I think it's fair to say that, nowadays, we work in an extravert friendly environment.
And I think that's one of the reasons why Agile sometimes doesn't stick: a lot of the practices are really unpleasant for introverts. And that probably accounts for more than half our software development population.
What I'd like.
I prefer a introvert-friendly approach to Agile.
Which is also extravert-friendly too.
If we go for just one or the other then roughly half the office is going to be unhappy. But this doesn't have to be an either/or choice - a zero sum game - because we can do a few things a little differently which means that both populations are a bit happier AND we still collaborate.

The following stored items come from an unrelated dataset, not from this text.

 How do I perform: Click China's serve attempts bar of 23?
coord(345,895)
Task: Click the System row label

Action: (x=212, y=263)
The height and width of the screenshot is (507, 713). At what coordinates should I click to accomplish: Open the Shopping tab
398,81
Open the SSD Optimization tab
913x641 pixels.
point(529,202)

I've got a few suggestions below.
But first here's some more reading
Here's a iCloud keynote presentation a colleague, Karin, and I put together for one of our lunch time "genius hour"s. You'll find some generic hints and tips there for surviving, as an introvert, in a noisy modern office. One thing that's not in there, which is so obvious that it's invisible, is that the extroverts in your office have no understanding or empathy of why their way of working just doesn't work for you. They're not being mean, it's that they assume most people are like them and like what they like.
So, here's some things you could do differently, to get a quieter version of Agile
- I prefer to collect the input for retrospectives BEFORE THE meeting, via email. This gives everyone a chance to "think with their fingertips", at their own pace. It reduces the need for people to think on their feet and to share their thoughts out loud in front of a big group. It also speeds up meetings and frees up time to solve the problems, rather than just list them. I don't always do this but I find it especially useful when we need to dig a little deeper than usual.

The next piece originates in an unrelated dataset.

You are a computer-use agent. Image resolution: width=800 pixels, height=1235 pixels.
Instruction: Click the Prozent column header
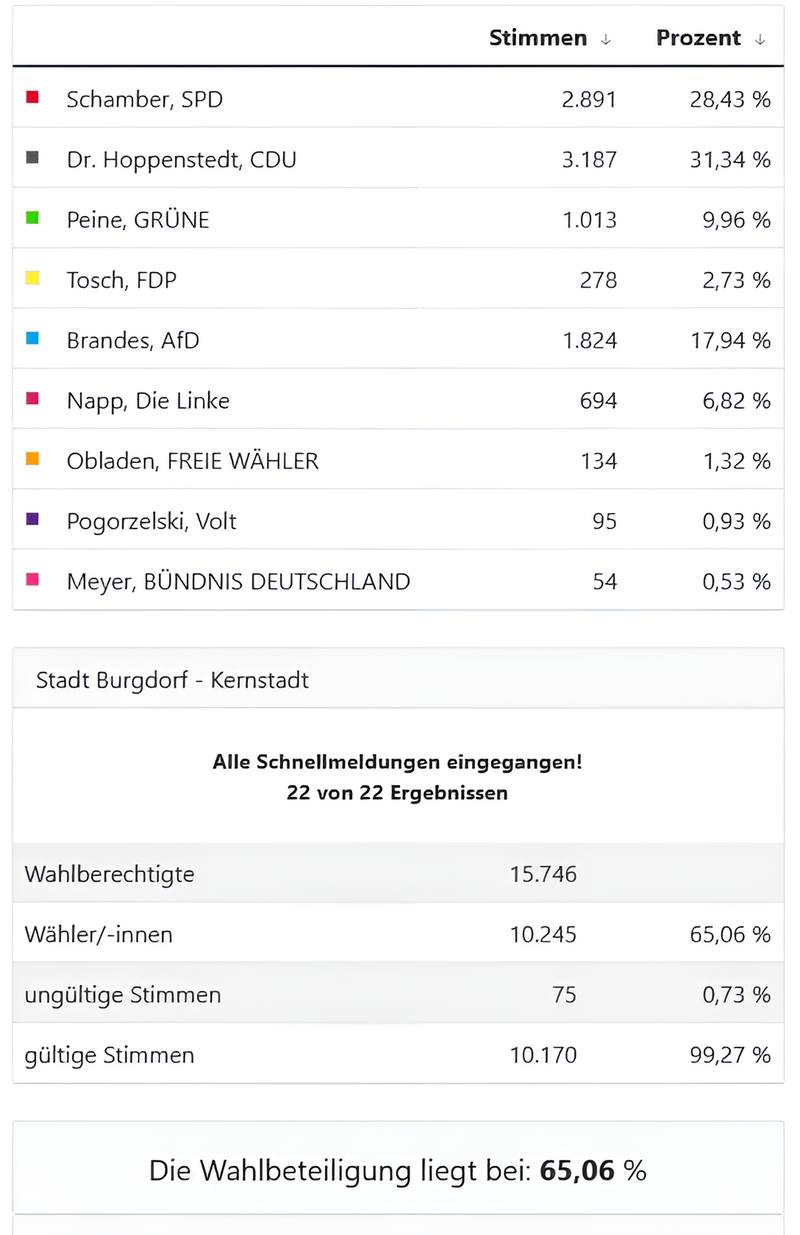click(699, 37)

- I sometimes do daily stand-ups less frequently (say 2 or 3 times each week) and, instead, I do a lot of the coordinating work by popping along to people's desks and having a quiet conversation. You know: "how's it going?", "do you need any help", "how much longer do you think it'll take, roughly?" - the same sorts of questions that happen in a stand-up, just 121, and usually sitting down.
- I like it when people write stuff down. It's not the writing that's important, it's having quiet time to "think and rethink with your fingertips". Folk still need to talk about the ideas in the documents, review them, tweak them, and so on, but a lot of the work can be done quietly, sitting at a PC, or in 121 conversations.
Finally, this isn't my idea, but the folk who put together Agile came up with the Cave and Commons pattern: http://c2.com/cgi/wiki?CaveAndCommons. It's the idea that in your workspace you need a quiet work area (your cave) but you also need a work area where you can collaborate. Worth reading.
Susan Cain's book and TED talk opened my eye's up and made me realise I'd been pretending I was an Extravert, which is, frankly, exhausting. I spoke to others and discovered I wasn't alone.